▶ [Source document]:
Delicious pumpkin spice cookies, perfect for fall baking with warm spices and soft texture.
Prep : 10 Total : 25 minutes

Ingredients
  

Main Ingredients

  • 0.5 cup unsalted butter
  • 0.75 cup light brown sugar
  • 0.25 cup granulated sugar
  • 1 large egg
  • 1 tbsp vanilla extract
  • 2 tbsp cream or half-and-half
  • 2 cups all-purpose flour
  • 1 tbsp pumpkin pie spice
  • 2 tsp corn starch
  • 1 tsp baking soda
  • pinch salt
  • 2 cups fisher pecan halves

Instructions
 

Preparation Steps

  • In a stand mixer fitted with the paddle attachment, combine the butter, sugars, egg, vanilla, and beat on medium-high speed until creamed, about 4 minutes.
  • Scrape down sides of the bowl, add cream or half-and-half, and beat on low until well combined, about 1 minute.

▶ [What you need to do]:
1. Answer these questions using the cookie recipe:
(a) What is the total time given?
(b) How much pumpkin pie spice is used?
(c) About how long should the butter, sugars, egg, and vanilla be beaten on medium-high speed?
2. Write out the cookie recipe word for word, from "Preparation Steps" up to and including "about 4 minutes.".
3. Translate this sentence from the cookie recipe into Spanish: "Scrape down sides of the bowl, add cream or half-and-half, and beat on low until well combined, about 1 minute."
The listing after this point has nothing to do with the cookie recipe.

▶ [Record excerpts]:

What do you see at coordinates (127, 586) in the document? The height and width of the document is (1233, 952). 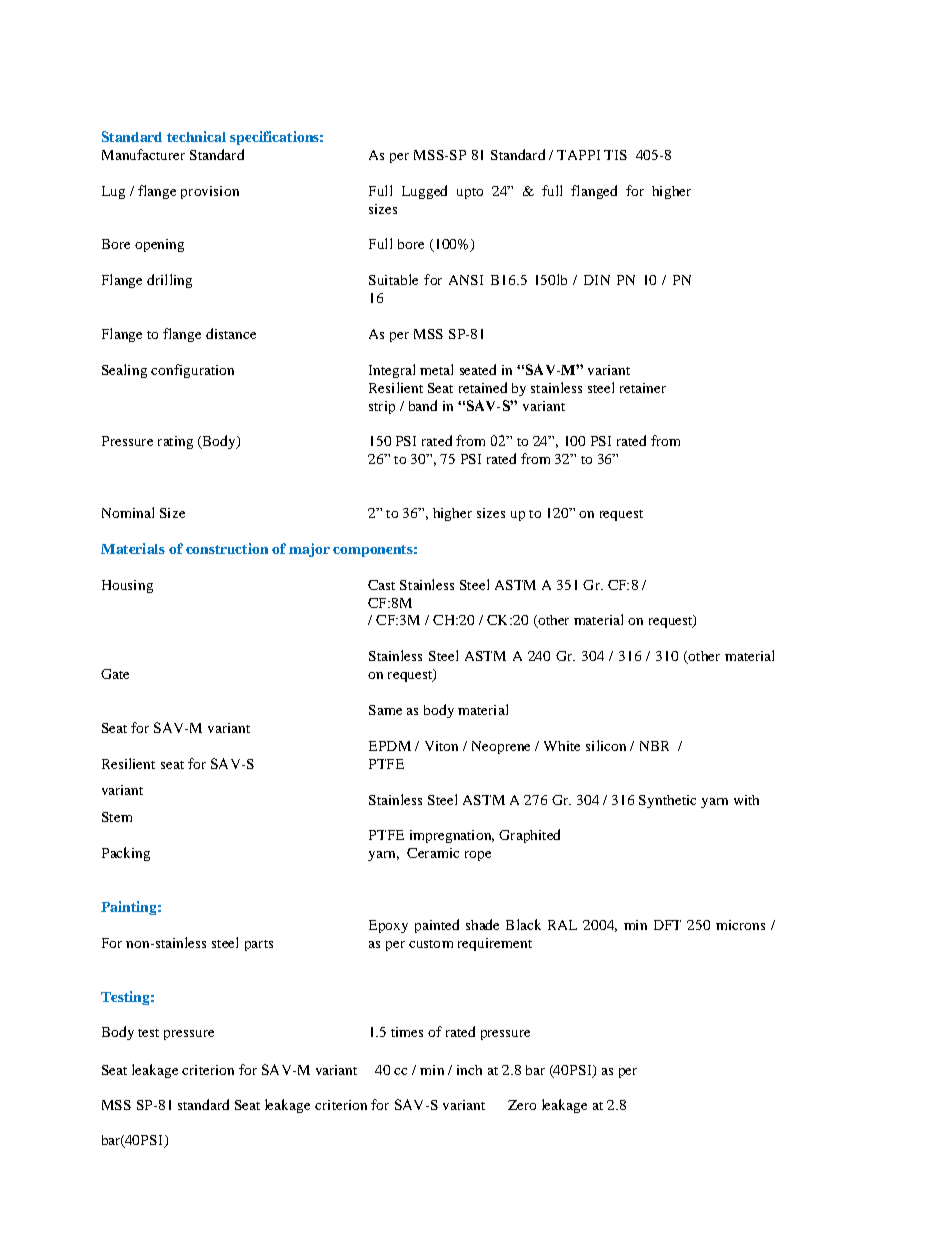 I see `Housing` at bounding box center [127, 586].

---

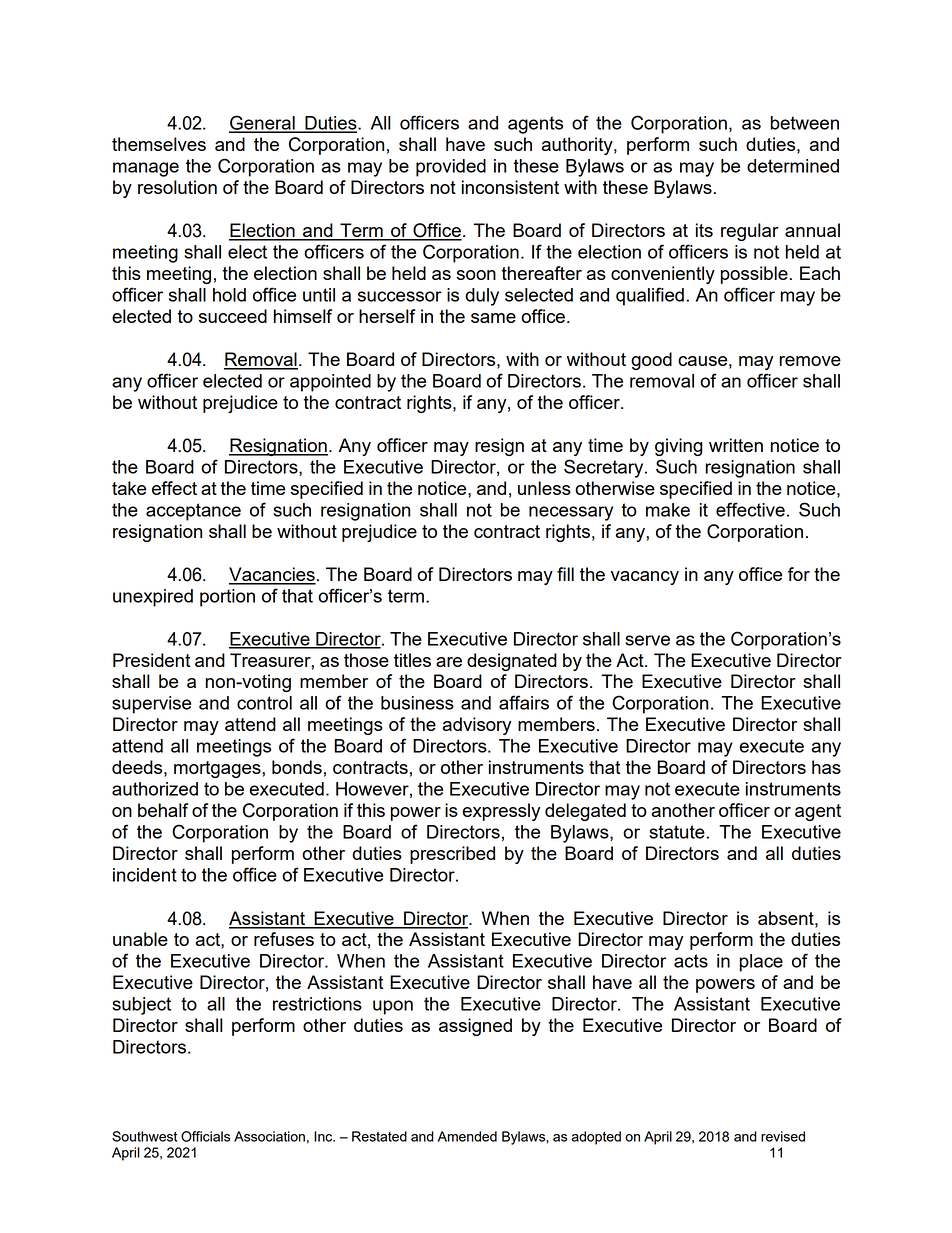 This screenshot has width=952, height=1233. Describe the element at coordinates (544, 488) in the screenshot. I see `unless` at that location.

▶ [Answers given]:
1.
(a) 25 minutes
(b) 1 tbsp
(c) About 4 minutes

2.
Preparation Steps

  • In a stand mixer fitted with the paddle attachment, combine the butter, sugars, egg, vanilla, and beat on medium-high speed until creamed, about 4 minutes.

3. Raspa los lados del tazón, agrega la crema o la mezcla de mitad leche y mitad crema, y bate a velocidad baja hasta que esté bien combinado, aproximadamente 1 minuto.